[Start of Attachment]

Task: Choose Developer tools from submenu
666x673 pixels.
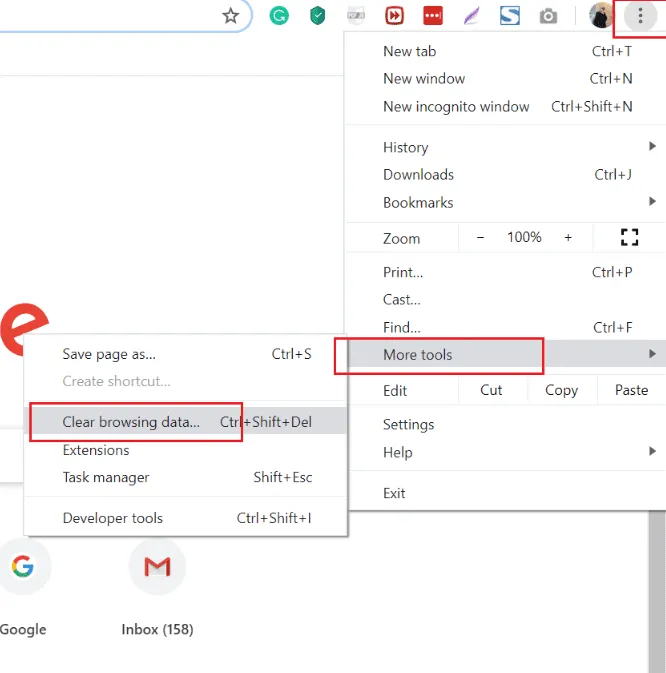Action: tap(113, 518)
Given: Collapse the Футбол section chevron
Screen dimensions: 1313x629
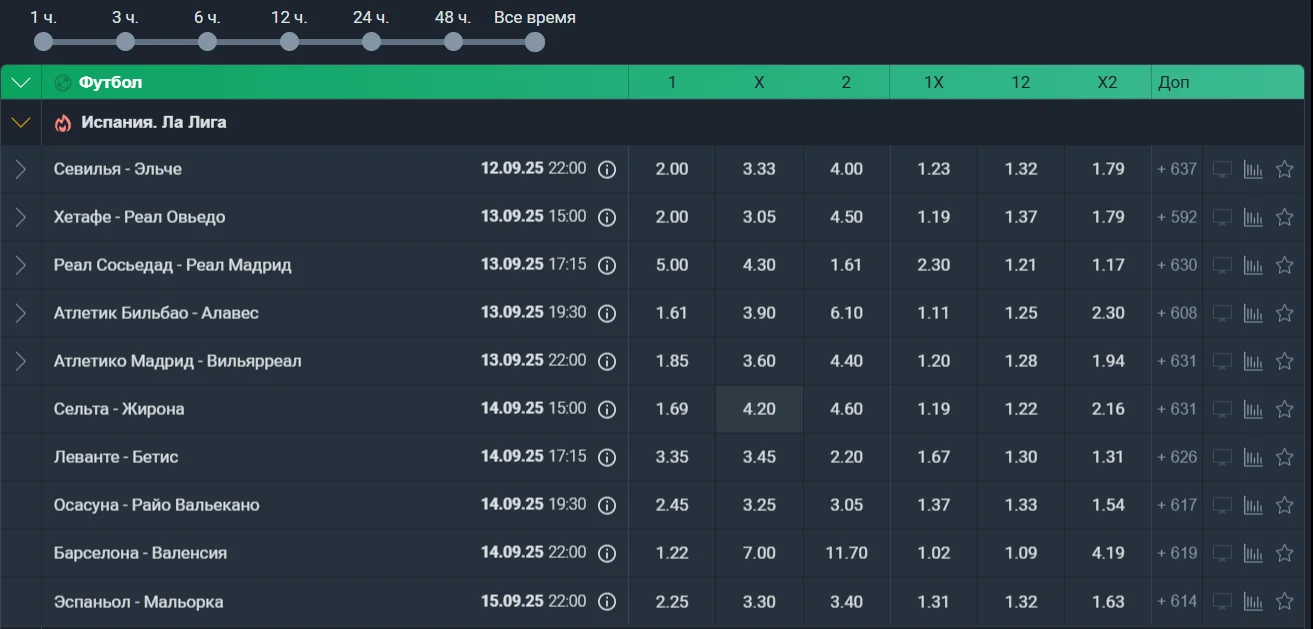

[End of Attachment]

**REQUIREMENT**: Copy out all the data exactly; skip the pictures.

**SOLVED PROBLEM**:
Task: Choose Developer tools from submenu
666x673 pixels.
Action: tap(113, 518)
Given: Collapse the Футбол section chevron
Screen dimensions: 1313x629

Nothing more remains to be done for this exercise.